Creed Books of the
Reformation Movement
By Dick Ward

The word “creed”  means   a formal statement of religious belief; a confession of faith; a system of belief.   We might well say that a Creed Book is a book containing the belief of a particular religious group that shows wherein they are different from other religious bodies.   The Bible is the only reliable “creed book” and when it is handled aright it will guide us to heaven.  Creed books of denominations arise when men incorporate their opinions, speculations and views into a written form.  Most creed books are a mixture of some truth and much error!

After the Catholic church came to its mature state as a denomination in about 606 A. D. there were many, many “reform” efforts through the years advanced toward Catholicism - some successfully changing the Catholic church  in certain areas but most of them  were completely rejected.  

The Shaff-Herzog Encyclopaedia of Religious Kowledge, Volume III, page 2004 says the Reformation “is the historical name for the religious movement of the sixteenth century, - the greatest since the introduction of Christianity.  It divided the Western Catholic Church into two opposing sections, and gave rise to the various evangelical or Protestant organizations of Christendom.”  During the 1500s we see at least three powerful movements born.  The English developed  the Anglican point of view while Lutheranism swept over all of Germany and Calvinism was planted in Switzerland, France, Holland and Scotland.  History shows other protesting denominations developed from these three major sources initially set on  reforming the Catholic church.

Any student of religious history realizes that volumes have been written discussing the strong opposition that came from within the Catholic church.  Catholics like Martin Luther and  others had no desire to start another church but their goals were to remove the malpractice’s and defects of the Catholic church of their day.  They were against  false doctrines that had been forced upon the people.  Several   collections of articles of faith differing with what is found in a Catholic catechism soon were spread among the religious community of that day.  Through a process of time hard and fast creeds developed, were printed, and were widely circulated.

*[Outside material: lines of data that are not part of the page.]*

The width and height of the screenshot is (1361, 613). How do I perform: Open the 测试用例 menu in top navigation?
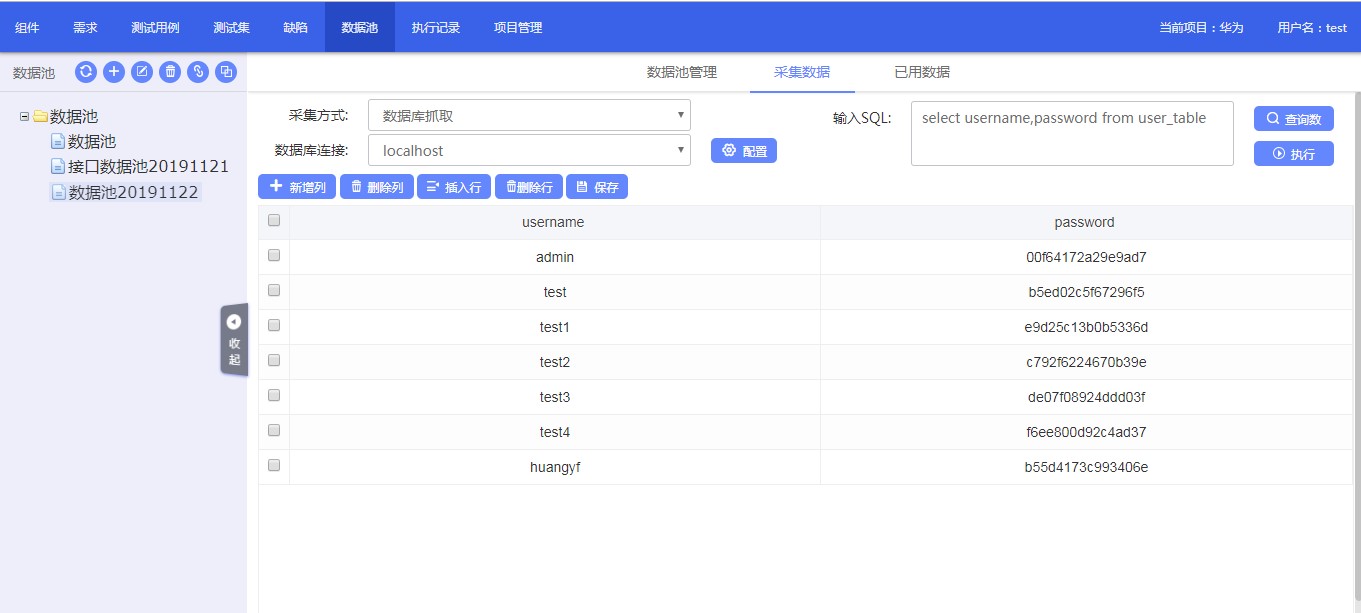tap(155, 27)
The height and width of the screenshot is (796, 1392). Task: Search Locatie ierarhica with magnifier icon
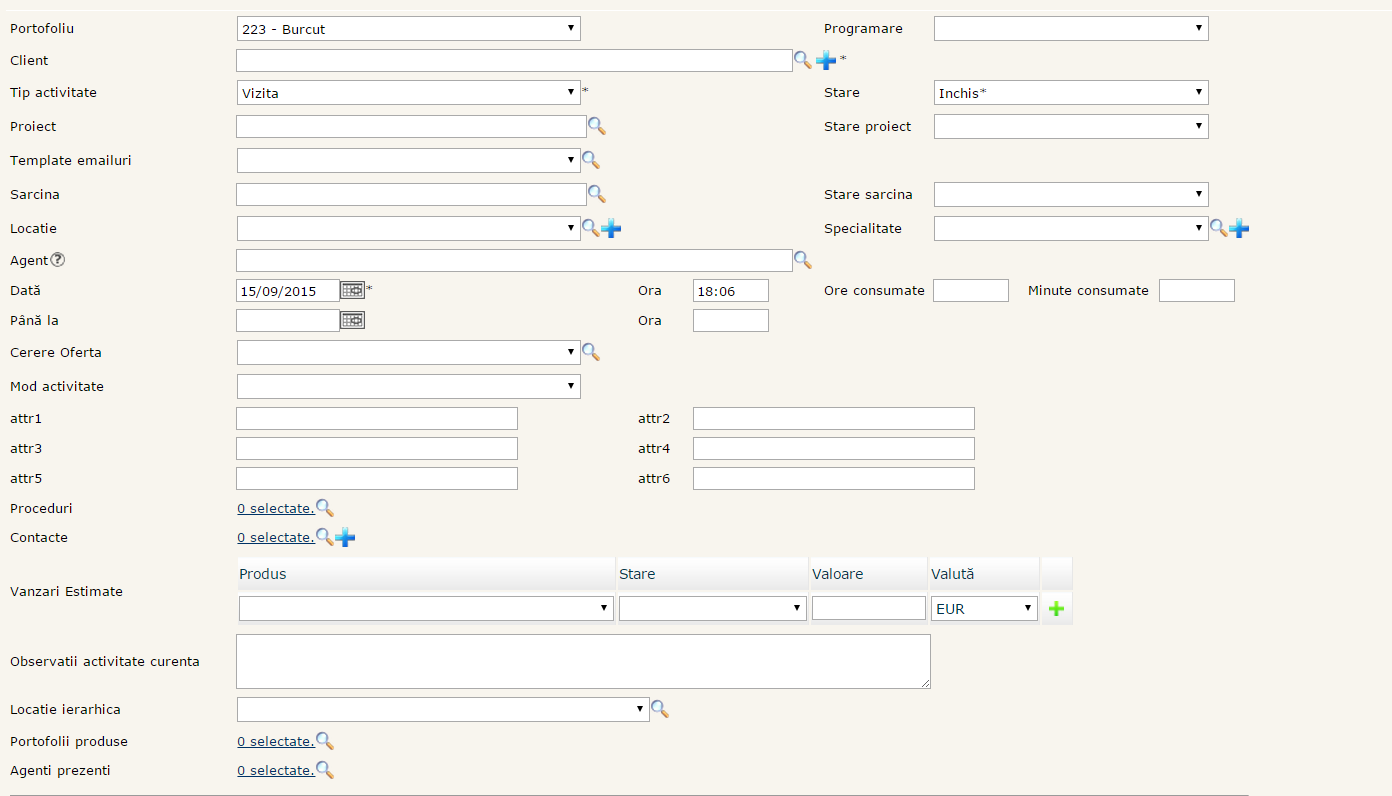pyautogui.click(x=659, y=709)
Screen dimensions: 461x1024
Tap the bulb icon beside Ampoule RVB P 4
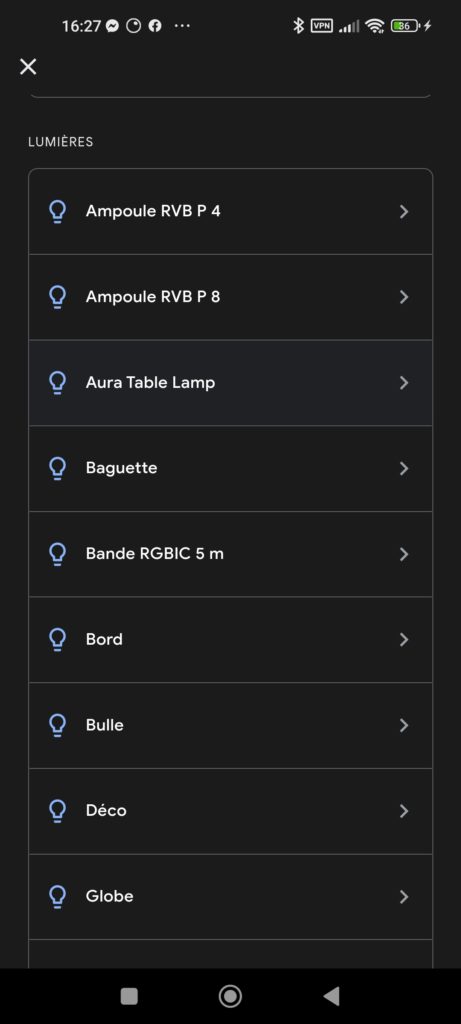57,212
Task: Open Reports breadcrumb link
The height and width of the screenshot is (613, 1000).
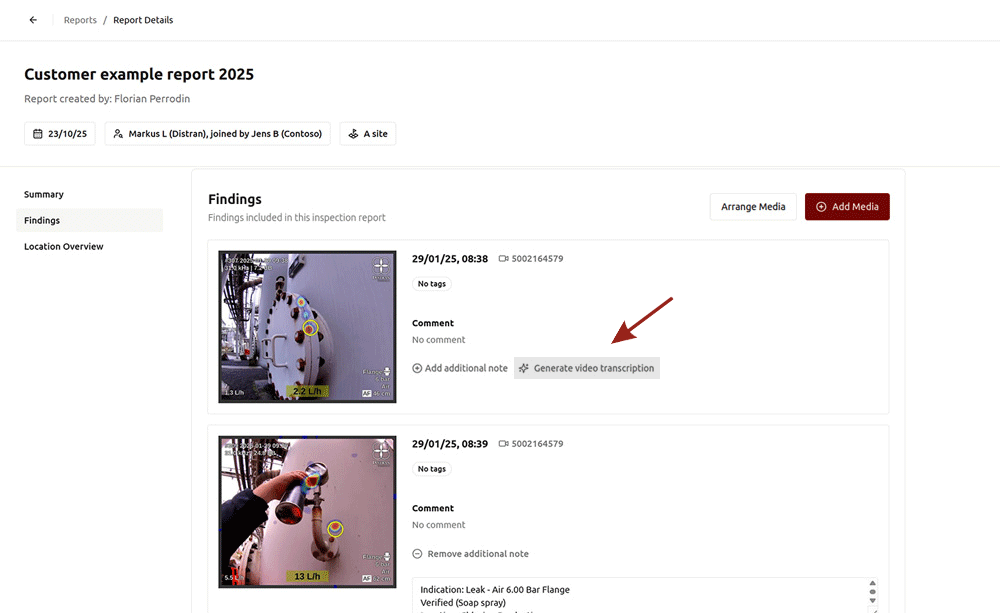Action: (x=80, y=20)
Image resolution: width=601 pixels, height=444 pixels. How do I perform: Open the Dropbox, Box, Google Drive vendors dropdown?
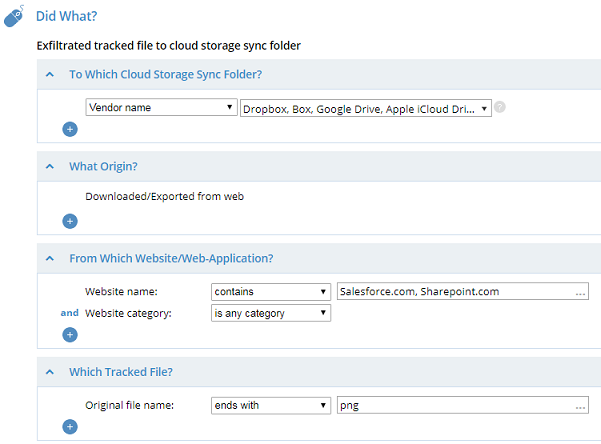(366, 107)
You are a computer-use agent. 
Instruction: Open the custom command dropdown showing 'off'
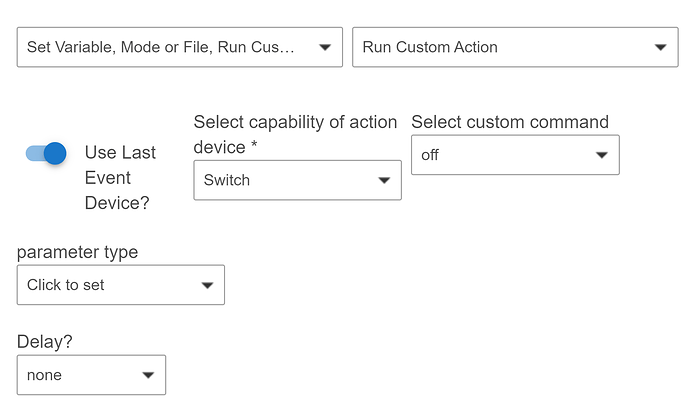click(x=515, y=155)
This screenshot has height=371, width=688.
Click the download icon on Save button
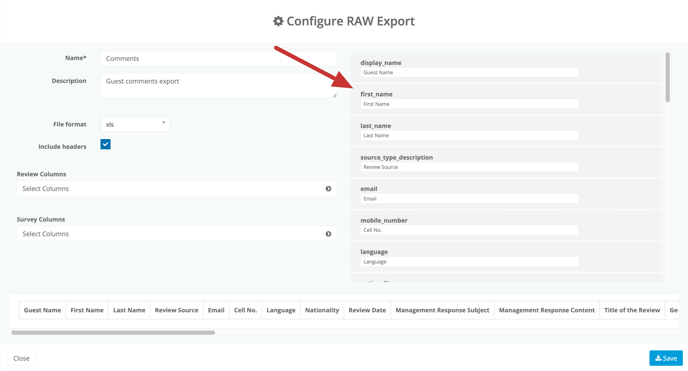point(658,358)
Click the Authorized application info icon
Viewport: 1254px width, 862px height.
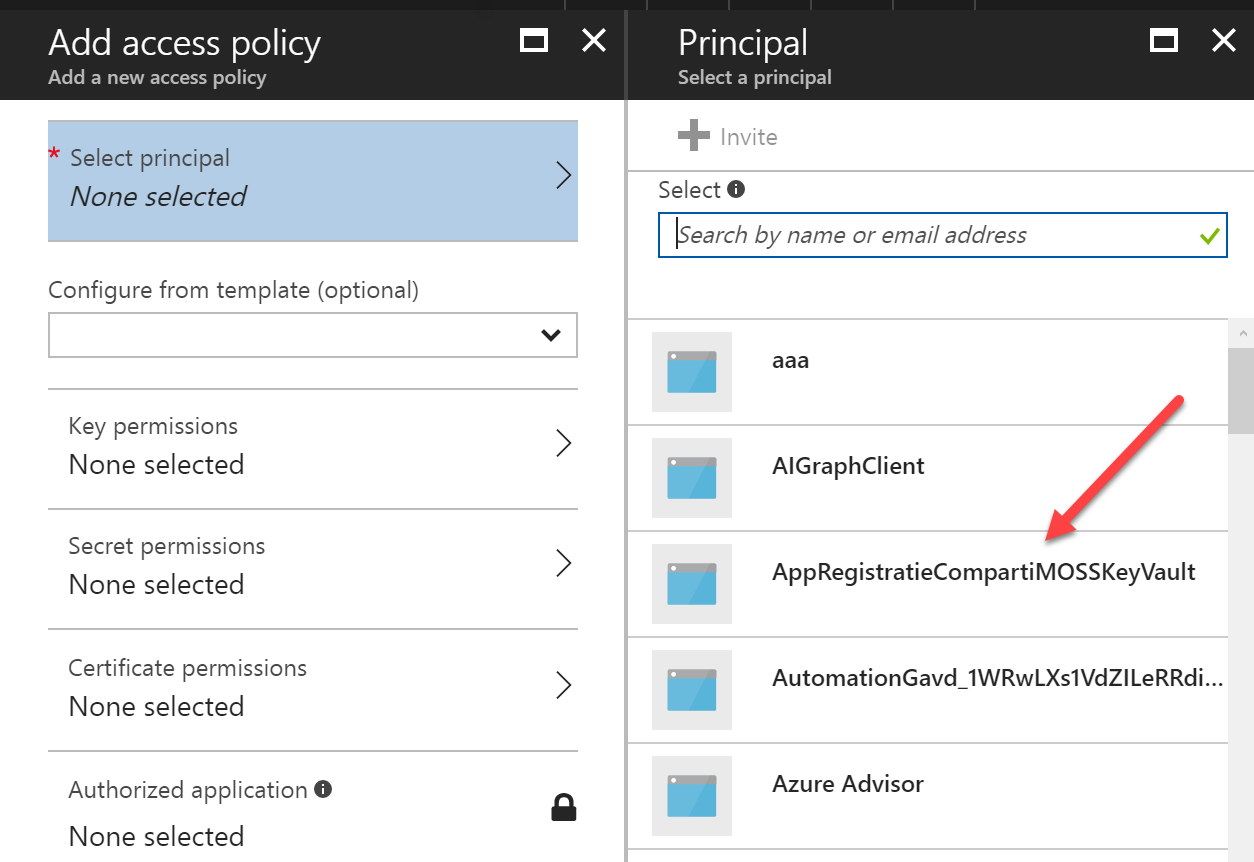[x=323, y=789]
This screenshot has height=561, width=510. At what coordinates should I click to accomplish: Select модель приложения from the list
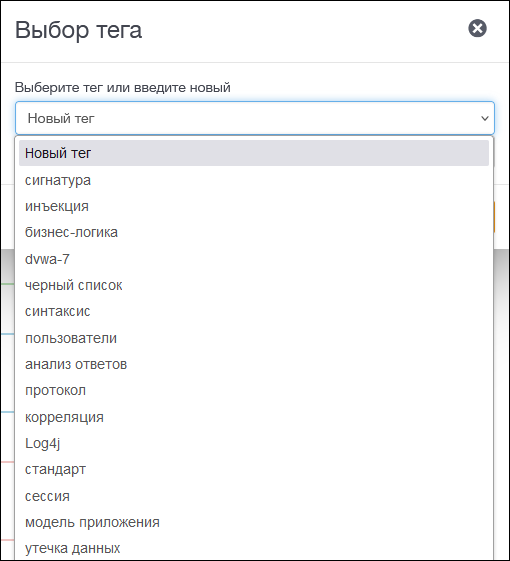(254, 522)
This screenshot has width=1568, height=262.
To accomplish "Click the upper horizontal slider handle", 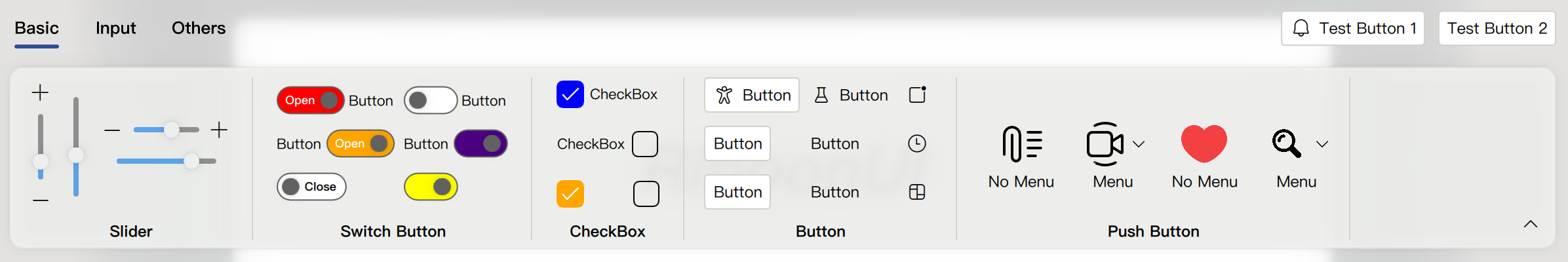I will pos(171,129).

Martin Luther was born at Eisleben, November 10th, 1483 and died at the same place, February 18th, 1546.  He is affectionately called by denominational scholars “the hero of the Reformation”.   Luther, the Catholic teacher,   found fault with Pope Leo X  and eventually nailed his grievances to “the oaken doors of Whittenberg Cathedral” on October 31st, 1517.  These famous ninety-five statements attacked the authority of the pope  and the Catholic priesthood.  Most all of these statements attacked the sale of indulgences.   Luther’s views were  put in pamphlets and circulated throughout Germany. Soon, Germany was divided religiously - the southern areas were supportive of the pope and the northern states mainly followed Luther. 

In Joseph Stump’s Luther’s Catechism we find these words from Martin Luther’s pen, “The deplorable condition in which I  fond  religious affairs during a recent visitation of the congregations has impelled me to publish this Catechism, or statement of the Christian doctrine, after having prepared it in very brief and simple form.” (Luther’s Preface page ix).

Turning away from Germany and Luther we see this same spirit of opposition to the Catholic church breaking out in other parts in Europe.  The early leadership in Switzerland was in the hands of Ulric Zwingli who attacked the Catholic position of remission of sins through “pilgrimages to a shrine of the Virgin”  at Einsieldn.  After Zwingli’s death the leadership fell to a man named John Calvin, called by denominational scholars “the greatest theologian of the church after Augustine”.  

The first edition of Calvin’s Institutes of Christian Religion was a brief manual containing six chapters.  Calvin’s second edition was longer with seventeen chapters and his third edition was twenty-one chapters long.   In 1559, Calvin’s last edition had grown to four or five times its original length.  Here again is the development of another Creed which has been summarized in the letters - T. U. L. I P.   -  (Total depravity; Unconditional election;  Limited atonement; Irresistible grace and Perseverance of the saints).   Today, Presbyterianism is the purest form of Calvinism.  The creed book of the Presbyterian church is called “The Confession of Faith”.

The Anglican church had its beginning when king Henry VIII  desired to divorce his wife and marry another.  The pope refused to give Henry, a Catholic, his requested divorce and so the king removed the pope as the head of the church in England and placed himself as head of the new church - the church of England.   The acts of Parliament between 1529 and 1536 mark the beginning of the Anglican church as a national church.  It was  independent of papal control.   In 1549 the first Anglican Book of Common Prayer was published and its use required of the English clergy by an Act of Uniformity.   Shortly after the second prayer book was issued in 1552 it was followed by the Forty-two Articles.